**Problem description**
Duplicate the lines from the one containing "The height and width of the screenshot is (614, 999)." through the one containing "Screen dimensions: 875x485", both included, with no changes.

[Word and element locating data]

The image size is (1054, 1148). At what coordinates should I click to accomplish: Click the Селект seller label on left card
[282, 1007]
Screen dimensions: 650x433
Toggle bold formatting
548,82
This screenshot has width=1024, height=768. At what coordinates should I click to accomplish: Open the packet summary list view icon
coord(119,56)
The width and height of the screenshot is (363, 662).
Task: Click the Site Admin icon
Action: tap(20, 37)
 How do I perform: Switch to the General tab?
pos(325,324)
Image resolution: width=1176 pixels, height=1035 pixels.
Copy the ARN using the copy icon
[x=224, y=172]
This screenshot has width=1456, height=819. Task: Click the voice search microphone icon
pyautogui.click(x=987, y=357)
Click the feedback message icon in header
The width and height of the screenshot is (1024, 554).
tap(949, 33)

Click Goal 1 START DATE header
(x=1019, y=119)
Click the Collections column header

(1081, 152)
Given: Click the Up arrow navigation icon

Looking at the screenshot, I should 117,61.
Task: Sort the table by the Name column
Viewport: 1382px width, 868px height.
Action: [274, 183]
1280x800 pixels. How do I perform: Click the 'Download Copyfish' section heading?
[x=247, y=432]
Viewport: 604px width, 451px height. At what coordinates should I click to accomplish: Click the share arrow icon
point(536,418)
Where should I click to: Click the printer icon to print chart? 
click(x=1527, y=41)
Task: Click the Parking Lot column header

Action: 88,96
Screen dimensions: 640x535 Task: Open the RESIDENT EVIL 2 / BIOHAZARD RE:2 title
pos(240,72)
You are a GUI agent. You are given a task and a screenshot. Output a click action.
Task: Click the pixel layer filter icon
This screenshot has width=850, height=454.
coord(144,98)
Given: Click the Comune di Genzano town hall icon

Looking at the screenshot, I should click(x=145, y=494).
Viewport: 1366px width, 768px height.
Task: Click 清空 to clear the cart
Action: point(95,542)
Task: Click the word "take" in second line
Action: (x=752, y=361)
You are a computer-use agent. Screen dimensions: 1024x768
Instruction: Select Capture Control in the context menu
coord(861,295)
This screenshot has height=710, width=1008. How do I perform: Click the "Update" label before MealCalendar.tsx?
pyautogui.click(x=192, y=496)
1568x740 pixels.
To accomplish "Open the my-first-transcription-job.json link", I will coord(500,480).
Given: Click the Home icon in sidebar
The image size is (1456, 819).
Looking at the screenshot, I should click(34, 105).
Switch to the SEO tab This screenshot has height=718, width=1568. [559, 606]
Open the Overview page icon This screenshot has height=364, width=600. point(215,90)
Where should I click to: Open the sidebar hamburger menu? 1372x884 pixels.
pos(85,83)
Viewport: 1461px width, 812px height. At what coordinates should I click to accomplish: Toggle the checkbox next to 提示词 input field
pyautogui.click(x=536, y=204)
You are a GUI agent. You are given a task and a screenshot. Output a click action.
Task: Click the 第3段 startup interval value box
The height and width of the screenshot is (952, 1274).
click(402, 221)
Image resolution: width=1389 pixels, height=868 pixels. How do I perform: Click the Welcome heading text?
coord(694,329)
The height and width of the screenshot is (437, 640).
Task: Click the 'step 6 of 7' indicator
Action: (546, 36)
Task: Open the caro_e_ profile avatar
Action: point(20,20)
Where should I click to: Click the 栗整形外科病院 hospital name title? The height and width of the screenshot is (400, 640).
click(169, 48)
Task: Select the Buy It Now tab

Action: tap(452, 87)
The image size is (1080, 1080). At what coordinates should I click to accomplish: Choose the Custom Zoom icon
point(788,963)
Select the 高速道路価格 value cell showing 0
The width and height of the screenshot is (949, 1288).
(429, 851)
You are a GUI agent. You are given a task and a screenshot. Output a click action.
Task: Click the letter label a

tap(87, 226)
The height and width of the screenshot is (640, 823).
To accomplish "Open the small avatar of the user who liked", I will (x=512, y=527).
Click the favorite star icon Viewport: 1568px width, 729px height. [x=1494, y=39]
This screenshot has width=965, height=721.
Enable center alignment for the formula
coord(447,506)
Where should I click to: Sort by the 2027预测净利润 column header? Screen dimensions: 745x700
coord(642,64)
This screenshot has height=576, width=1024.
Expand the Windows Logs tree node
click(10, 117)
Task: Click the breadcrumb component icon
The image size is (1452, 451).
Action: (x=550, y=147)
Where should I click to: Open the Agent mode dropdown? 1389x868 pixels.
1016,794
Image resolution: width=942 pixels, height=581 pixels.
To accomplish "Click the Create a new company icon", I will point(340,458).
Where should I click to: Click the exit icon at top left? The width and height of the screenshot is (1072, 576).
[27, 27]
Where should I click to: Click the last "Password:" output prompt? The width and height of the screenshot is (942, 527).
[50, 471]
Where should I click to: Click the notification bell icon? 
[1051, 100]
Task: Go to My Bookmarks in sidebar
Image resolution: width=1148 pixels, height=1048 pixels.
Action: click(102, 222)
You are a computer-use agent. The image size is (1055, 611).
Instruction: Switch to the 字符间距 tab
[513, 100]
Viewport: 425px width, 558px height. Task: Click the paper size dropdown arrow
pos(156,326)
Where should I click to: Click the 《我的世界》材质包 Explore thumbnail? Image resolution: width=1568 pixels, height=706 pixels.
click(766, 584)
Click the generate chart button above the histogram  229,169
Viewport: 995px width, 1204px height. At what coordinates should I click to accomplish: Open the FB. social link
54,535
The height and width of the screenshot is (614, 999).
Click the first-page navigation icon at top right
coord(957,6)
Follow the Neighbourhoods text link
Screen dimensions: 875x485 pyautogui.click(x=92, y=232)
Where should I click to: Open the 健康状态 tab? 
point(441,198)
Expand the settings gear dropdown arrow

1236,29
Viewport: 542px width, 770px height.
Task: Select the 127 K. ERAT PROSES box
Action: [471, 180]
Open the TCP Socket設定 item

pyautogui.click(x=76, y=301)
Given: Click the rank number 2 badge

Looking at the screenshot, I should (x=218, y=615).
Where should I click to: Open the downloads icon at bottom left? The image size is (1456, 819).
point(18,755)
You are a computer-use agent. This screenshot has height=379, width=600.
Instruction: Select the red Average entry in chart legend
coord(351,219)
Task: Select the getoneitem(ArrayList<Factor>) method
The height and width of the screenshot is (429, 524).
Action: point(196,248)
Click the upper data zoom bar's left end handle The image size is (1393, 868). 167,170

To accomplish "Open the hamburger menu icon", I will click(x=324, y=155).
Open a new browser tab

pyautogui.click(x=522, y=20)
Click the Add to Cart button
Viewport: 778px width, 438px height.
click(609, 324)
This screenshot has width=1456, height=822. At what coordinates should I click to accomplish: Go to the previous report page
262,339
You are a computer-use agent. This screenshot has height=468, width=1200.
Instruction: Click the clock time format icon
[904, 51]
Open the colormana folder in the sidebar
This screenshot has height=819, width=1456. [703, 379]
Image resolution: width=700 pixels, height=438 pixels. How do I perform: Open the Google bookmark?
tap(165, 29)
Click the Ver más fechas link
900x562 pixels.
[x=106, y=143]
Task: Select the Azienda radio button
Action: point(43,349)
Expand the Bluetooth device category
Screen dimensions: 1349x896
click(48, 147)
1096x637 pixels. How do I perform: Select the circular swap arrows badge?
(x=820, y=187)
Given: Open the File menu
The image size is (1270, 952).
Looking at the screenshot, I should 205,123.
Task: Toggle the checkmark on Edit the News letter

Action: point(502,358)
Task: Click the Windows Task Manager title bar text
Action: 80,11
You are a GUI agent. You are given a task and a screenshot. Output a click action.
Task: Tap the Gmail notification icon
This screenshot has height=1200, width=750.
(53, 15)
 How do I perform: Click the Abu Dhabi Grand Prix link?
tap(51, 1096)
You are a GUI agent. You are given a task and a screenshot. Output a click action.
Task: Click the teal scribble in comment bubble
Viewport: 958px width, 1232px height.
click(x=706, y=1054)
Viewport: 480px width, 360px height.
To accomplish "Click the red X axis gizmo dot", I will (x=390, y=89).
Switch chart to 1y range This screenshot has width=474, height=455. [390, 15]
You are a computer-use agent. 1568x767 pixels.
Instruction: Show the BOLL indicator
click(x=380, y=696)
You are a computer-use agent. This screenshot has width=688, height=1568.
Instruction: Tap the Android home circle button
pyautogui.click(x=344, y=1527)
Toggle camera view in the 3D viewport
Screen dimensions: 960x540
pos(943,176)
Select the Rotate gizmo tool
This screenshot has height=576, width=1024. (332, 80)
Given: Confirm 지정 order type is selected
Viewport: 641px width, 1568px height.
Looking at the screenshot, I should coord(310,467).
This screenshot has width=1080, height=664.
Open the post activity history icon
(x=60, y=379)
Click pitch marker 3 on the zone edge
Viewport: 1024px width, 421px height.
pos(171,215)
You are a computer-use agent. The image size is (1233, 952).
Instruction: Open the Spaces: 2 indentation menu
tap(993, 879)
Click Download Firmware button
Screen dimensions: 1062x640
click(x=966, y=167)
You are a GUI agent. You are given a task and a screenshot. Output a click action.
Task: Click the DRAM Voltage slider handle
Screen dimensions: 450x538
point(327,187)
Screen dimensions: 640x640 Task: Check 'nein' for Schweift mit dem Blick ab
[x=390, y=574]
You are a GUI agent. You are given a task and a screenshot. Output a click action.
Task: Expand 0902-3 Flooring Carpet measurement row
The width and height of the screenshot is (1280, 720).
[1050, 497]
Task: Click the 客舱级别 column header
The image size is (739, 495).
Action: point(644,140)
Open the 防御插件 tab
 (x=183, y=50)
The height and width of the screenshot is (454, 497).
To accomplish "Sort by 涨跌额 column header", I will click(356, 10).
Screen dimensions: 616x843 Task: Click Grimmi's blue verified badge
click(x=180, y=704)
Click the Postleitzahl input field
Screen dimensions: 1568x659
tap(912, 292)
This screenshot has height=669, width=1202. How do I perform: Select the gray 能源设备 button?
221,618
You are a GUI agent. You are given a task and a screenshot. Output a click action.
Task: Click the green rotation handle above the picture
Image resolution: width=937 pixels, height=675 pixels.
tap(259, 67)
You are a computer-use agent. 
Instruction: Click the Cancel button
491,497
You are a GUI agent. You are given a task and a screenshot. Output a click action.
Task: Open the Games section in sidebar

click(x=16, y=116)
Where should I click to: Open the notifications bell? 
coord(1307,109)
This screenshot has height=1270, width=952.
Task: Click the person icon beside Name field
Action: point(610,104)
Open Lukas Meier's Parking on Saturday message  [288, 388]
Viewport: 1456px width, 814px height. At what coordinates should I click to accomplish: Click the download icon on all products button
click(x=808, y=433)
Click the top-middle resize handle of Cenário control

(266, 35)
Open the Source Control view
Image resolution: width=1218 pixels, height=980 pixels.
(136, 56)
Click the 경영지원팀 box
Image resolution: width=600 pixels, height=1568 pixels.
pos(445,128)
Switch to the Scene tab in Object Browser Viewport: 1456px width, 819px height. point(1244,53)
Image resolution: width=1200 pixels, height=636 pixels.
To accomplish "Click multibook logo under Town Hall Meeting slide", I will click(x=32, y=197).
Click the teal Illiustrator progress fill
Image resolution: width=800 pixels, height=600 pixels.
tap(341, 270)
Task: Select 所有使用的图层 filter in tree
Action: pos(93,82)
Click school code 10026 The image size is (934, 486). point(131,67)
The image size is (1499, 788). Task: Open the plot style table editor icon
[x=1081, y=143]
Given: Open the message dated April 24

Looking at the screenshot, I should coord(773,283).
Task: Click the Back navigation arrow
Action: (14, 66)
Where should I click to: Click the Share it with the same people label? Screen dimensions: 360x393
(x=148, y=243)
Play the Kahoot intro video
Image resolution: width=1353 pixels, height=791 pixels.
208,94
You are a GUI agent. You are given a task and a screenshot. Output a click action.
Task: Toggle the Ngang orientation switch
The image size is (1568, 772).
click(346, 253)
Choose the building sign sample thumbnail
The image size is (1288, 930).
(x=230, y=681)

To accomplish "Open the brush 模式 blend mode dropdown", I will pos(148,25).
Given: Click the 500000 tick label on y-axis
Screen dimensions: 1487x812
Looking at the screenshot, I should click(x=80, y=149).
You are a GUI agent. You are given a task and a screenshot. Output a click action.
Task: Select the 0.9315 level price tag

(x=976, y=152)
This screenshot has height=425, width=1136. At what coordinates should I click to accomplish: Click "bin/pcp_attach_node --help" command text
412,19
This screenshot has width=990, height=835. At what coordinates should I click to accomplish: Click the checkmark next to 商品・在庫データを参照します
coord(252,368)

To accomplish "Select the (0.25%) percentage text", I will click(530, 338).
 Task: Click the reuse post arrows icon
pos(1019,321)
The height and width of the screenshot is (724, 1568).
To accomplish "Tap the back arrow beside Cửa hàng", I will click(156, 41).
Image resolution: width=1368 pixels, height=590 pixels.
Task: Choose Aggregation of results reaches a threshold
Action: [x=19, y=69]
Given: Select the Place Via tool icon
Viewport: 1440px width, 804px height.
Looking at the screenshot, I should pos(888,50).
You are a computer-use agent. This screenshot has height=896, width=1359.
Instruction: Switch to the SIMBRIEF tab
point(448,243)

**Result of this exercise**
The height and width of the screenshot is (614, 999).
Click the first-page navigation icon at top right
coord(957,6)
Follow the Neighbourhoods text link
Screen dimensions: 875x485 pyautogui.click(x=92, y=232)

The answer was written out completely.